Work item:
Print out all of the records exactly; no picture belongs in the result.

Data for this exercise:
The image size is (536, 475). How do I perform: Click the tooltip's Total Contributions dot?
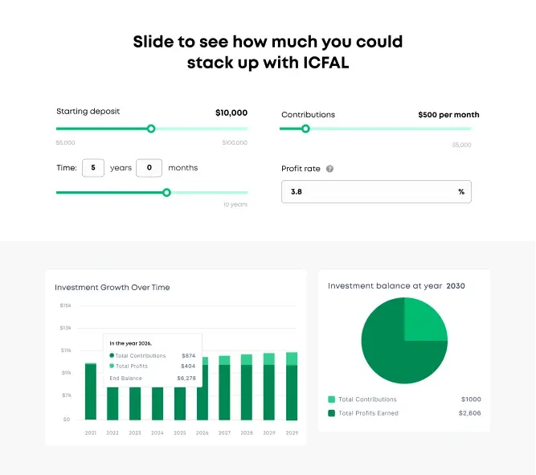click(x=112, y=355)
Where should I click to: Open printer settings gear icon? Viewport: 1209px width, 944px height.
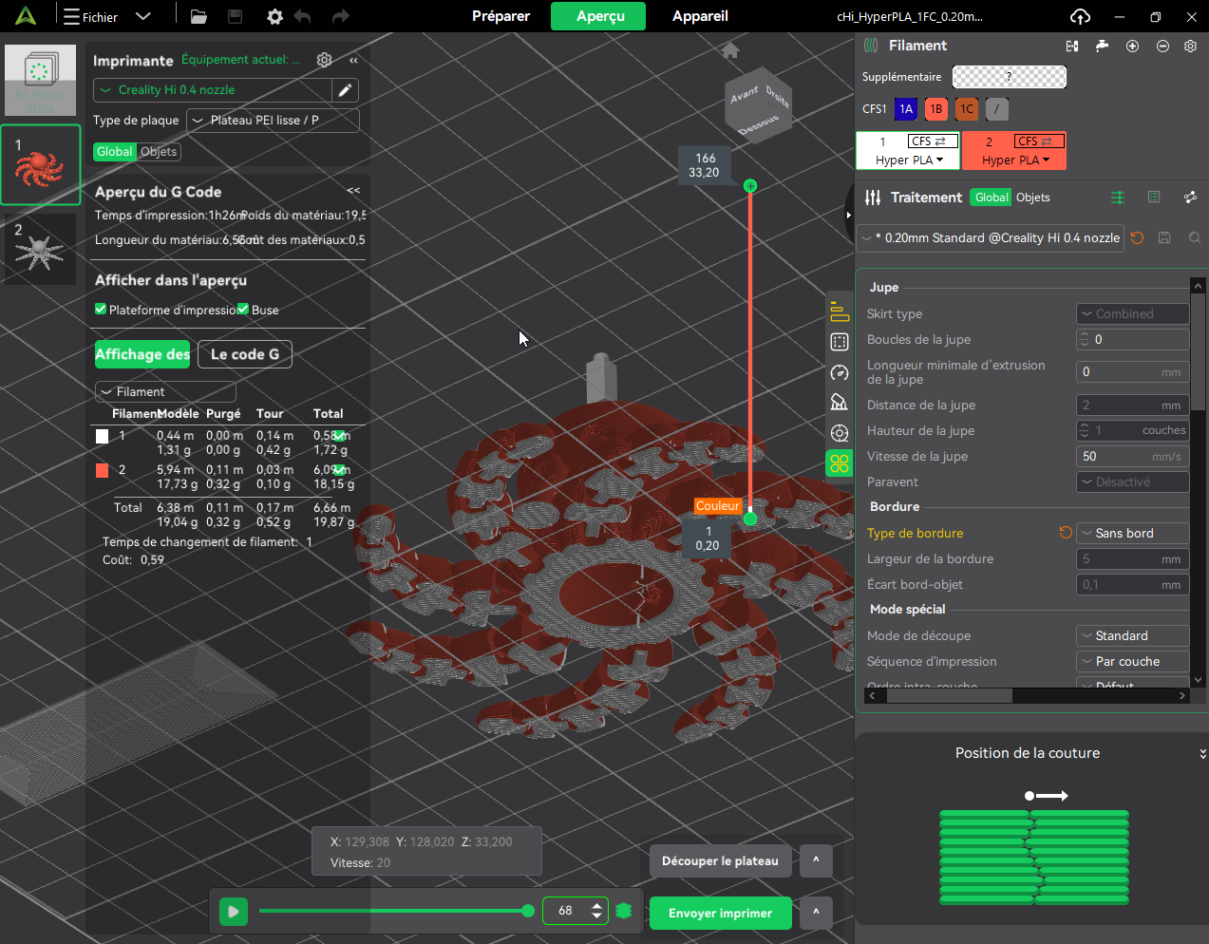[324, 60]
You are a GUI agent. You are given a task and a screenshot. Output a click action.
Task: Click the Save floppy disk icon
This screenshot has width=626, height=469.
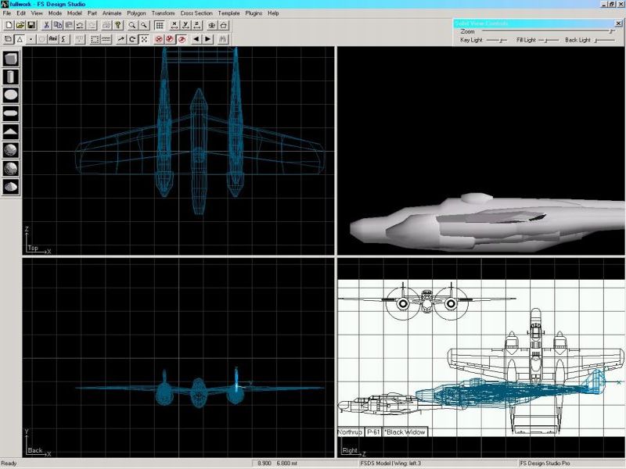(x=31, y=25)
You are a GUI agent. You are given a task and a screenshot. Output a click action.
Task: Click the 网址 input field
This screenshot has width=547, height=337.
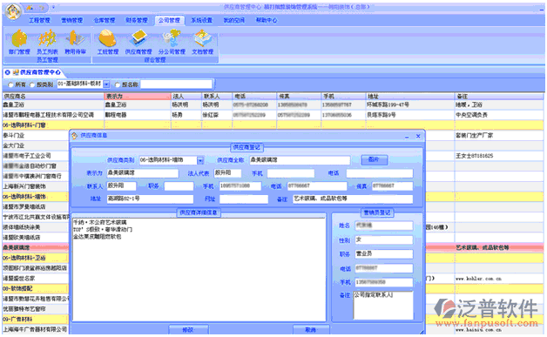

Task solution:
The image size is (536, 475). How do I perform: Click the tooltip's Total Contributions dot?
click(x=112, y=355)
Where should I click to: Open printer settings gear icon? Viewport: 1209px width, 944px height.
[324, 60]
You are a GUI agent. You are given a task and a screenshot. Output a click action.
Task: Click the Save floppy disk icon
This screenshot has width=626, height=469.
(x=31, y=25)
You are a GUI agent. You are given a task and a screenshot. Output a click action.
Task: Click the 网址 input field
This screenshot has width=547, height=337.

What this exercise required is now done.